[Records from a dataset]
================================
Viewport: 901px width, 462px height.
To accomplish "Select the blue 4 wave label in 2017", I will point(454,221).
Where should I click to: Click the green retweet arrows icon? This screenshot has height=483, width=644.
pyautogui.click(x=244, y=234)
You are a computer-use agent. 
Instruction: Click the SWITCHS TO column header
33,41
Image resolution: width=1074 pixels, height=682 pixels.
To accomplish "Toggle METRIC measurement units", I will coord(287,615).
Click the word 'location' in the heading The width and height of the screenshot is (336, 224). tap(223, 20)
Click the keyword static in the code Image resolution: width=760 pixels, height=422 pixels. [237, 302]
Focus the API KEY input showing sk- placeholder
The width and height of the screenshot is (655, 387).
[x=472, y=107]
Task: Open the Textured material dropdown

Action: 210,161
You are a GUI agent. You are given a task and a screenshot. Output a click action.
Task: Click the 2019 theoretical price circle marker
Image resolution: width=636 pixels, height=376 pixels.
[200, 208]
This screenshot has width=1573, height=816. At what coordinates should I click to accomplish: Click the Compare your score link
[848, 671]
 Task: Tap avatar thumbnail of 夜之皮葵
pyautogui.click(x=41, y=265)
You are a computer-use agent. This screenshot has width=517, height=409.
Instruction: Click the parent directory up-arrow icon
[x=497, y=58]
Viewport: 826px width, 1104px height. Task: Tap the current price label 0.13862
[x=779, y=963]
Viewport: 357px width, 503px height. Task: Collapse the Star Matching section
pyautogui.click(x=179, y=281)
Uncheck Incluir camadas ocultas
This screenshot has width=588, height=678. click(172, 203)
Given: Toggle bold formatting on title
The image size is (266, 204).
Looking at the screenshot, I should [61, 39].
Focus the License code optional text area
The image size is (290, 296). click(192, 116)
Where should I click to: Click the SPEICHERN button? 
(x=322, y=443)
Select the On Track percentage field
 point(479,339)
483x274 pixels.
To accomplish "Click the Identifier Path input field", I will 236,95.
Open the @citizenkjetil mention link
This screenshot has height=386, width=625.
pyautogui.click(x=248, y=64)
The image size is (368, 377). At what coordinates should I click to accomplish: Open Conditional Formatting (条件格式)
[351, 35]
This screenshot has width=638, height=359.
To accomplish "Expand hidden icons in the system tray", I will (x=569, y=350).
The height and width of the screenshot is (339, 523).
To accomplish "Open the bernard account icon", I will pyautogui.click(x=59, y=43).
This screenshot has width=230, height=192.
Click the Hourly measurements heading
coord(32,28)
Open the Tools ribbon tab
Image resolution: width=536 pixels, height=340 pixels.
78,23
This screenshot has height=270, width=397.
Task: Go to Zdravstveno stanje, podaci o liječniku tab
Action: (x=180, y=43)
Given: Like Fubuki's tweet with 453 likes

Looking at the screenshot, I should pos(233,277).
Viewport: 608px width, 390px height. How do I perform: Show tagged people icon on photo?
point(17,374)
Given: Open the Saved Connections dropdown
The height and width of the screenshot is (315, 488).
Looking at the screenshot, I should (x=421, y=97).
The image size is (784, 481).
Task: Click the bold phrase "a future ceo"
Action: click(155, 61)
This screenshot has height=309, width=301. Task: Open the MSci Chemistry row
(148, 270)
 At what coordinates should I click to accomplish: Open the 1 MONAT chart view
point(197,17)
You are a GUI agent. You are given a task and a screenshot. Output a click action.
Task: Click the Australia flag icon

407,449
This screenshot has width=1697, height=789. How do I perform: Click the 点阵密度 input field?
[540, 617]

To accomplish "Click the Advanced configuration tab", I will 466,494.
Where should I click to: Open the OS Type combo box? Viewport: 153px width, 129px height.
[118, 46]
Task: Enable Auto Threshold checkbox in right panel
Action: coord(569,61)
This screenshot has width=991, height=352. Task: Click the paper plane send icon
================================
Work task: Print the entries exactly.

Expected answer:
Viewport: 901px width, 462px height.
To accomplish "Select the blue 4 wave label in 2017", I will point(454,221).
Where should I click to: Click the green retweet arrows icon? This screenshot has height=483, width=644.
pyautogui.click(x=244, y=234)
You are a computer-use agent. 
Instruction: Click the SWITCHS TO column header
33,41
Image resolution: width=1074 pixels, height=682 pixels.
To accomplish "Toggle METRIC measurement units", I will coord(287,615).
Click the word 'location' in the heading The width and height of the screenshot is (336, 224). tap(223, 20)
Click the keyword static in the code Image resolution: width=760 pixels, height=422 pixels. [237, 302]
Focus the API KEY input showing sk- placeholder
The width and height of the screenshot is (655, 387).
[x=472, y=107]
Task: Open the Textured material dropdown

Action: 210,161
You are a GUI agent. You are given a task and a screenshot. Output a click action.
Task: Click the 2019 theoretical price circle marker
Image resolution: width=636 pixels, height=376 pixels.
[200, 208]
This screenshot has width=1573, height=816. At what coordinates should I click to accomplish: Click the Compare your score link
[848, 671]
 Task: Tap avatar thumbnail of 夜之皮葵
pyautogui.click(x=41, y=265)
You are a computer-use agent. This screenshot has width=517, height=409.
Instruction: Click the parent directory up-arrow icon
[x=497, y=58]
Viewport: 826px width, 1104px height. Task: Tap the current price label 0.13862
[x=779, y=963]
Viewport: 357px width, 503px height. Task: Collapse the Star Matching section
pyautogui.click(x=179, y=281)
Uncheck Incluir camadas ocultas
This screenshot has width=588, height=678. click(172, 203)
Given: Toggle bold formatting on title
The image size is (266, 204).
Looking at the screenshot, I should [61, 39].
Focus the License code optional text area
The image size is (290, 296). click(192, 116)
Where should I click to: Click the SPEICHERN button? 
(x=322, y=443)
Select the On Track percentage field
 point(479,339)
483x274 pixels.
To accomplish "Click the Identifier Path input field", I will 236,95.
Open the @citizenkjetil mention link
This screenshot has height=386, width=625.
pyautogui.click(x=248, y=64)
The image size is (368, 377). At what coordinates should I click to accomplish: Open Conditional Formatting (条件格式)
[351, 35]
This screenshot has width=638, height=359.
To accomplish "Expand hidden icons in the system tray", I will (x=569, y=350).
The height and width of the screenshot is (339, 523).
To accomplish "Open the bernard account icon", I will pyautogui.click(x=59, y=43).
This screenshot has width=230, height=192.
Click the Hourly measurements heading
coord(32,28)
Open the Tools ribbon tab
Image resolution: width=536 pixels, height=340 pixels.
78,23
This screenshot has height=270, width=397.
Task: Go to Zdravstveno stanje, podaci o liječniku tab
Action: (x=180, y=43)
Given: Like Fubuki's tweet with 453 likes

Looking at the screenshot, I should pos(233,277).
Viewport: 608px width, 390px height. How do I perform: Show tagged people icon on photo?
point(17,374)
Given: Open the Saved Connections dropdown
The height and width of the screenshot is (315, 488).
Looking at the screenshot, I should (x=421, y=97).
The image size is (784, 481).
Task: Click the bold phrase "a future ceo"
Action: click(155, 61)
This screenshot has height=309, width=301. Task: Open the MSci Chemistry row
(148, 270)
 At what coordinates should I click to accomplish: Open the 1 MONAT chart view
point(197,17)
You are a GUI agent. You are given a task and a screenshot. Output a click action.
Task: Click the Australia flag icon

407,449
This screenshot has width=1697, height=789. How do I perform: Click the 点阵密度 input field?
[540, 617]

To accomplish "Click the Advanced configuration tab", I will 466,494.
Where should I click to: Open the OS Type combo box? Viewport: 153px width, 129px height.
[118, 46]
Task: Enable Auto Threshold checkbox in right panel
Action: coord(569,61)
This screenshot has width=991, height=352. Task: Click the paper plane send icon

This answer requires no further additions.